◆ Work item:
Write out again, exactly, the lines below starting at the one with "Show the 5Y price history" and ending at the one with "Expand the State".

◆ Data for processing:

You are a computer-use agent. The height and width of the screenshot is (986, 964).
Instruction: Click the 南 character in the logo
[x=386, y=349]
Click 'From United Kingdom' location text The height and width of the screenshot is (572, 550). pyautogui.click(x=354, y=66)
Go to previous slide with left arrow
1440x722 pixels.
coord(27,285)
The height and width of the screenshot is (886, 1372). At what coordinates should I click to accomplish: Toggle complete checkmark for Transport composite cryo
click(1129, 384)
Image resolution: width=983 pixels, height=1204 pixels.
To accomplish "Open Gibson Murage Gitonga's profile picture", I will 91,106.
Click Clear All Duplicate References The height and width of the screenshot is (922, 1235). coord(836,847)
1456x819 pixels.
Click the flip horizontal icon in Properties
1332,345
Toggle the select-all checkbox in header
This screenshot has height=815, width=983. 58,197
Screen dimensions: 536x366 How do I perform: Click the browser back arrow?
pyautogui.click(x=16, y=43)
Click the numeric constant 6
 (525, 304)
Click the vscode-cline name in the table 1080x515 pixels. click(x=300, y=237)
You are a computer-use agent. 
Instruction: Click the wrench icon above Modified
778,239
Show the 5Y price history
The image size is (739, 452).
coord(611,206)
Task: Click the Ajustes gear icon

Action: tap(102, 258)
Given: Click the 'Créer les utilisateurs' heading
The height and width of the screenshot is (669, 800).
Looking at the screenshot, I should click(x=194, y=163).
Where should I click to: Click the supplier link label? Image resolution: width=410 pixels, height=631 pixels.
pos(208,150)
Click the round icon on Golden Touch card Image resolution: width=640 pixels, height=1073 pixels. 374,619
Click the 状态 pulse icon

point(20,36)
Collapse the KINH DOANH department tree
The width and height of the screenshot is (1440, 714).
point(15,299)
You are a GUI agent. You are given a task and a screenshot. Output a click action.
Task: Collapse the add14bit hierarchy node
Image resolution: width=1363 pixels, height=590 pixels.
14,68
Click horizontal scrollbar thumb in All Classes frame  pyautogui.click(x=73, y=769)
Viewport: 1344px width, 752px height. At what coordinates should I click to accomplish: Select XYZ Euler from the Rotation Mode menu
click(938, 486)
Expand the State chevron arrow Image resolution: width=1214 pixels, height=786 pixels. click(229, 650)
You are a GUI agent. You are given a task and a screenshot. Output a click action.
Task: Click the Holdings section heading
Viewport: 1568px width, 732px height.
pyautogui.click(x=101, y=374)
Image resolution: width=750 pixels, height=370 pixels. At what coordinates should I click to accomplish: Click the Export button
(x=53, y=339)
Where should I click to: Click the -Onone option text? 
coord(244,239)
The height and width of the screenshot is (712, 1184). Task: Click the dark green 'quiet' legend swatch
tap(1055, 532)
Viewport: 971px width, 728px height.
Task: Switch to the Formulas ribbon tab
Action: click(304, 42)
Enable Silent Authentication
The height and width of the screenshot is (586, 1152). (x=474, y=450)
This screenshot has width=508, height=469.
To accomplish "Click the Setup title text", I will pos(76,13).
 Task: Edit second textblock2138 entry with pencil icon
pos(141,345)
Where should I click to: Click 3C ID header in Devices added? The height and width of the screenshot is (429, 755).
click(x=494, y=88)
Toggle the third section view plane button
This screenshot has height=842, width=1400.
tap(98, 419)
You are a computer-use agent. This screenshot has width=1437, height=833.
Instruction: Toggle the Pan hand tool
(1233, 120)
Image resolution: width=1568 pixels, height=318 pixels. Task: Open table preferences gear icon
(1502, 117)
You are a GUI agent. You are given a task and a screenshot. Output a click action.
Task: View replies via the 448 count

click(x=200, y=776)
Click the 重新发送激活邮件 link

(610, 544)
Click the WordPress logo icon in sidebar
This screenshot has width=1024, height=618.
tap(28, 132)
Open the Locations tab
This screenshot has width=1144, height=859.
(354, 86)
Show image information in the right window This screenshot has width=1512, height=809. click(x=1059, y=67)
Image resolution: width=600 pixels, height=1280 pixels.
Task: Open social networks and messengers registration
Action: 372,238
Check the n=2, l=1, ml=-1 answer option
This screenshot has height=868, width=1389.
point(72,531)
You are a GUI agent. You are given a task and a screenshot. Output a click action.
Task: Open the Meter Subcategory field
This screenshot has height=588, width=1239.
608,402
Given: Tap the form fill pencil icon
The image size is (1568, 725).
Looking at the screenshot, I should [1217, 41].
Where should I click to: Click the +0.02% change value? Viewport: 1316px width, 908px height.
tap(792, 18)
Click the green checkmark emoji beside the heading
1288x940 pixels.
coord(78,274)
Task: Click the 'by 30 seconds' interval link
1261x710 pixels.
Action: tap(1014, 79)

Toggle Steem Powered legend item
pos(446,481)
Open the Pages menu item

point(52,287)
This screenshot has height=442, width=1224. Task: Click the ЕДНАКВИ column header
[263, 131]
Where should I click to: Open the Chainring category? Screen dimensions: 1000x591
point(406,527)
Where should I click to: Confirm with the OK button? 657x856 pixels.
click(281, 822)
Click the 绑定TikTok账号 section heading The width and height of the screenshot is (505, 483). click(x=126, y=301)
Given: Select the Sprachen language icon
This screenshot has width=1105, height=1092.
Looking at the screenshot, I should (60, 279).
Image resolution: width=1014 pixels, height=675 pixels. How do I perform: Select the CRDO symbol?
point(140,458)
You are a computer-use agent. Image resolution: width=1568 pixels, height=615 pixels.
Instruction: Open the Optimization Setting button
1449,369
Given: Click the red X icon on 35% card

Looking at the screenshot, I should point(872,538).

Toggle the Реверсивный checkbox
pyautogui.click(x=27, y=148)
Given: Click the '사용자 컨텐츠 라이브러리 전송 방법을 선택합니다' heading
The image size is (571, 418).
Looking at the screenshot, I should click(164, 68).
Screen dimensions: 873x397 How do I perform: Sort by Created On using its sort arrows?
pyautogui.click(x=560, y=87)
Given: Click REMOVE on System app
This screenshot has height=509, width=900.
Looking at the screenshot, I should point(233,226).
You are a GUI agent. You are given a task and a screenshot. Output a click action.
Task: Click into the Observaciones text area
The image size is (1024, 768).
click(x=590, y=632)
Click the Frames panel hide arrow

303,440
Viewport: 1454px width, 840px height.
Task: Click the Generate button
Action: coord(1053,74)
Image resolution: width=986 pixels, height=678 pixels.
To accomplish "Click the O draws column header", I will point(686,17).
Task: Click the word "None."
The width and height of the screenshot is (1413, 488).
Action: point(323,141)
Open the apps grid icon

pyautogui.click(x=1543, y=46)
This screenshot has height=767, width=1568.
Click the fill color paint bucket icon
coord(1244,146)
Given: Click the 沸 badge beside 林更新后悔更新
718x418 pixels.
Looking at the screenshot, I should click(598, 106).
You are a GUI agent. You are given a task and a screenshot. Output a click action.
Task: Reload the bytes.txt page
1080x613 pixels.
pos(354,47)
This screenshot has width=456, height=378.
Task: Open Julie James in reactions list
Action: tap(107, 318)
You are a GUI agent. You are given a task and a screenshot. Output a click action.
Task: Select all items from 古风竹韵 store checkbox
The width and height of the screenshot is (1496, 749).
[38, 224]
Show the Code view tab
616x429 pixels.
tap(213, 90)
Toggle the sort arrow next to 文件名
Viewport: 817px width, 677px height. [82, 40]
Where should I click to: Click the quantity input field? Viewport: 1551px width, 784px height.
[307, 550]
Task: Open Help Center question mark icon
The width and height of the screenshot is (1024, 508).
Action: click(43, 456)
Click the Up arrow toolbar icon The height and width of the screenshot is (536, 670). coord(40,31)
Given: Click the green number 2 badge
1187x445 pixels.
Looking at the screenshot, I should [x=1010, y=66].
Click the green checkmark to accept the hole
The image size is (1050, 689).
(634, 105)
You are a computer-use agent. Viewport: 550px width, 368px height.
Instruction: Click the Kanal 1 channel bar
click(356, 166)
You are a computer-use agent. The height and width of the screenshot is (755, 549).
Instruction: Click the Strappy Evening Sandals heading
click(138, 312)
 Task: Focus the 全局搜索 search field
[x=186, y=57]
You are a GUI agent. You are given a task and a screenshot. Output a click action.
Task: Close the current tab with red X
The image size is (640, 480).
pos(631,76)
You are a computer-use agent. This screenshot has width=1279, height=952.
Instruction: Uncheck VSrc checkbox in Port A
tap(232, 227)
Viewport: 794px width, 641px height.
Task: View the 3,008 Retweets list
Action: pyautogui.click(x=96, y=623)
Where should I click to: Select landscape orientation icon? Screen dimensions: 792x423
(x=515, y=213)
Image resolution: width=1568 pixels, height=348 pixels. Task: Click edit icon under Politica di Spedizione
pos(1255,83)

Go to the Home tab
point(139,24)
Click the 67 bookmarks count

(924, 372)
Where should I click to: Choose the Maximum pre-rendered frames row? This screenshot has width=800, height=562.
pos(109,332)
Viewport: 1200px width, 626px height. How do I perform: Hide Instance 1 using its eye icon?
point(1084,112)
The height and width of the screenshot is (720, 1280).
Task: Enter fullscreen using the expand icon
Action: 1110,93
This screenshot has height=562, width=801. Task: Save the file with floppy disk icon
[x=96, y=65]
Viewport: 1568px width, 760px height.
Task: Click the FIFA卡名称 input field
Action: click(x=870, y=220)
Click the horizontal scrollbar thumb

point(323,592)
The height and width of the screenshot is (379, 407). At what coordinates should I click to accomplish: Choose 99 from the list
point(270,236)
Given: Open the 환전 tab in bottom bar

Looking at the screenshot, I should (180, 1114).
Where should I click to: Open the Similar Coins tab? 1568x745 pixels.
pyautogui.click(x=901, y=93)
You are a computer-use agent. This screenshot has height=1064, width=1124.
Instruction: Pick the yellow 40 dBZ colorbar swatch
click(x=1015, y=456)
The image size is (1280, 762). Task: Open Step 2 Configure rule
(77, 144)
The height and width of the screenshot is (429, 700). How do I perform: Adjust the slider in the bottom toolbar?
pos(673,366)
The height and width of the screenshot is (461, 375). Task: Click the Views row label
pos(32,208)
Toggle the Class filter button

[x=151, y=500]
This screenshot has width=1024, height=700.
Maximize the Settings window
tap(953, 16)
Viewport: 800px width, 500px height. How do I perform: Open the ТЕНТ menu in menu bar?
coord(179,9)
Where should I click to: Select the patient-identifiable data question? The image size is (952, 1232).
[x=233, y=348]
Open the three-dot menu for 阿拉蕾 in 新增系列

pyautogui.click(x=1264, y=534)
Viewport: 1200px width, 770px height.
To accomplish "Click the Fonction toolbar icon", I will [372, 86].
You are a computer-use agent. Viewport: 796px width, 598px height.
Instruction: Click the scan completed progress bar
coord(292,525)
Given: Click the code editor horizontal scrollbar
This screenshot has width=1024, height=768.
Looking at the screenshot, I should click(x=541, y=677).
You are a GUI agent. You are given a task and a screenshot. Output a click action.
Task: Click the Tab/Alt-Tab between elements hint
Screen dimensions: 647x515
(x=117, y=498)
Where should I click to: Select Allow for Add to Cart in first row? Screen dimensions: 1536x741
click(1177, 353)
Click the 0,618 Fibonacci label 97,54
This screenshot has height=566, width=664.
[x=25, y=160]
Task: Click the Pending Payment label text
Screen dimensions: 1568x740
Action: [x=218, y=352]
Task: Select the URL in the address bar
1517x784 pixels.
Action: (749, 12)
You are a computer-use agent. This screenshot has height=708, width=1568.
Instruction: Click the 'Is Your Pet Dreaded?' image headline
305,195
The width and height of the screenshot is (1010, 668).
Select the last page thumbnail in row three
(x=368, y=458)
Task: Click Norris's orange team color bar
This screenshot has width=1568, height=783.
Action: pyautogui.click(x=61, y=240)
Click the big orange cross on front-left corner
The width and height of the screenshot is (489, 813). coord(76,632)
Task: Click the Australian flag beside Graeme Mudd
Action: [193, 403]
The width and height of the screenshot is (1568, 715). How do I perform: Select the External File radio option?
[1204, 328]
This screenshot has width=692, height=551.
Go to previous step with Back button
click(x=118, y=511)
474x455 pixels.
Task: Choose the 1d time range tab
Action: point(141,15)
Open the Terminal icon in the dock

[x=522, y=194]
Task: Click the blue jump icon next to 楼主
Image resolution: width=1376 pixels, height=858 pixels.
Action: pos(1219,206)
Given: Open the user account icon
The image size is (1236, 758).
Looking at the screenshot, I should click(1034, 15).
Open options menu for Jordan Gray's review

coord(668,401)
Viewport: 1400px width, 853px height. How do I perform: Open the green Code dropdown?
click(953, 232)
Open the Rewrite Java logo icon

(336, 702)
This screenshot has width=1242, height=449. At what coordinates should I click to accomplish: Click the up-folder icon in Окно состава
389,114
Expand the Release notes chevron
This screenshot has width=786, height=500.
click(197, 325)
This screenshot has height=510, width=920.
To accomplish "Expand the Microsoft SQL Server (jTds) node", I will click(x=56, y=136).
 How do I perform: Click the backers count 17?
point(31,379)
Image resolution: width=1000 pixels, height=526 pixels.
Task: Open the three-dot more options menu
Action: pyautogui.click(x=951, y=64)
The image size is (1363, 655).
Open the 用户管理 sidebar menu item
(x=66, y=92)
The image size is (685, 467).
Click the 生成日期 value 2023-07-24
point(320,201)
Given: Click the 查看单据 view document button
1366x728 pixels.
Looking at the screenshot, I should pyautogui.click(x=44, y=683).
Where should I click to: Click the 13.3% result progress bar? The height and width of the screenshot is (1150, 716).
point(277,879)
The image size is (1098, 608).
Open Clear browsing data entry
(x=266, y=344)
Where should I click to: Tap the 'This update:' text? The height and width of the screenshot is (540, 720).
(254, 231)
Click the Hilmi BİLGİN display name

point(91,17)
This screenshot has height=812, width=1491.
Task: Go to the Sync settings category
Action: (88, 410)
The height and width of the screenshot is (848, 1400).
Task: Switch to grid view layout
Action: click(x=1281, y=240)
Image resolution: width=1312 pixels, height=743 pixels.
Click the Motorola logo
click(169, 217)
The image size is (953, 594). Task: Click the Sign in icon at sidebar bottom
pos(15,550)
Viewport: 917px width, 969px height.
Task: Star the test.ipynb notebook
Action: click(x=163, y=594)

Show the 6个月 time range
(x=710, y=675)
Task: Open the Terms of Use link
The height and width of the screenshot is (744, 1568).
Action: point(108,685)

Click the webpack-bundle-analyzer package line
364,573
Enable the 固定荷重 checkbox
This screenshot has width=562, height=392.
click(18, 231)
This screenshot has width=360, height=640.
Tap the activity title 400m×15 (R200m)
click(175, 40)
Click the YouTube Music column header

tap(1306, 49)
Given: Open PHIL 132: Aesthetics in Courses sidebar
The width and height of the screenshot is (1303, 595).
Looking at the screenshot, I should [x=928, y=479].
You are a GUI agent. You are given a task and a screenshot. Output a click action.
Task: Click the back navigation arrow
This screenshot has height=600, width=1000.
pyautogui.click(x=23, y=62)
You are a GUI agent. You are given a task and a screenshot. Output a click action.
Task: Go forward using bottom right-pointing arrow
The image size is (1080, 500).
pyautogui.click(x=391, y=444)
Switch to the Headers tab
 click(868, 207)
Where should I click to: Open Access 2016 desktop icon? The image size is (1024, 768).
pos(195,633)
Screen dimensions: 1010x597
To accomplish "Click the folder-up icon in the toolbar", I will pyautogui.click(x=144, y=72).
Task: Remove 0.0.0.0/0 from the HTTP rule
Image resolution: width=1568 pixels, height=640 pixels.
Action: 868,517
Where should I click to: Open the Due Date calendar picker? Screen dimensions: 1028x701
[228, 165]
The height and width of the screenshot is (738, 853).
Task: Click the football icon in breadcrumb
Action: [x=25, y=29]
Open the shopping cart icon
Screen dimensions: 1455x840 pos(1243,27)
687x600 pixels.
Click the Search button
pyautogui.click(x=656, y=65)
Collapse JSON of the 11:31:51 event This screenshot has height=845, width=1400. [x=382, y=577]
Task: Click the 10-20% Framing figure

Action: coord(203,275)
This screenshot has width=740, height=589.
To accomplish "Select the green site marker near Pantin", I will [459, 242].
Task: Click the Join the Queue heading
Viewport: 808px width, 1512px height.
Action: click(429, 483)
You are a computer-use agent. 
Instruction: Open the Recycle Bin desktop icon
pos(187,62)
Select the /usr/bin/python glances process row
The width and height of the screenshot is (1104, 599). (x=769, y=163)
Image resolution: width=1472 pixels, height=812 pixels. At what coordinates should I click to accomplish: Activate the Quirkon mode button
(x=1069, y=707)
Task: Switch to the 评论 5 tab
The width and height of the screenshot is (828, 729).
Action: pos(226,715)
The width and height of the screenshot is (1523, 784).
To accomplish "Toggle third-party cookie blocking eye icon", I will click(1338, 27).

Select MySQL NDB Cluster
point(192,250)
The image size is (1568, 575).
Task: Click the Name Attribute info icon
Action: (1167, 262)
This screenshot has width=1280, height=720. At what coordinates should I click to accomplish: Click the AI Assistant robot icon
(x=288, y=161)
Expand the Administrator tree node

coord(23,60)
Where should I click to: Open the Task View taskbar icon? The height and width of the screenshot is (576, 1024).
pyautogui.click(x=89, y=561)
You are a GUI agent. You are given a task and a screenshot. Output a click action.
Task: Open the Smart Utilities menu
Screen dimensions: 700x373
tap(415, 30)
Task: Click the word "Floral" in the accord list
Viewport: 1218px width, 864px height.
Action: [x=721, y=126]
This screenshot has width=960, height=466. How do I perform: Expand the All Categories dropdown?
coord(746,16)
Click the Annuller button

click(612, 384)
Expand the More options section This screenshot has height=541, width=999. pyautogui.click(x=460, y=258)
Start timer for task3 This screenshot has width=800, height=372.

◆ Exercise response:
Show the 5Y price history
The image size is (739, 452).
coord(611,206)
Task: Click the Ajustes gear icon

Action: tap(102, 258)
Given: Click the 'Créer les utilisateurs' heading
The height and width of the screenshot is (669, 800).
Looking at the screenshot, I should click(x=194, y=163).
Where should I click to: Click the supplier link label? Image resolution: width=410 pixels, height=631 pixels.
pos(208,150)
Click the round icon on Golden Touch card Image resolution: width=640 pixels, height=1073 pixels. 374,619
Click the 状态 pulse icon

point(20,36)
Collapse the KINH DOANH department tree
The width and height of the screenshot is (1440, 714).
point(15,299)
You are a GUI agent. You are given a task and a screenshot. Output a click action.
Task: Collapse the add14bit hierarchy node
Image resolution: width=1363 pixels, height=590 pixels.
14,68
Click horizontal scrollbar thumb in All Classes frame  pyautogui.click(x=73, y=769)
Viewport: 1344px width, 752px height. At what coordinates should I click to accomplish: Select XYZ Euler from the Rotation Mode menu
click(938, 486)
Expand the State chevron arrow Image resolution: width=1214 pixels, height=786 pixels. click(229, 650)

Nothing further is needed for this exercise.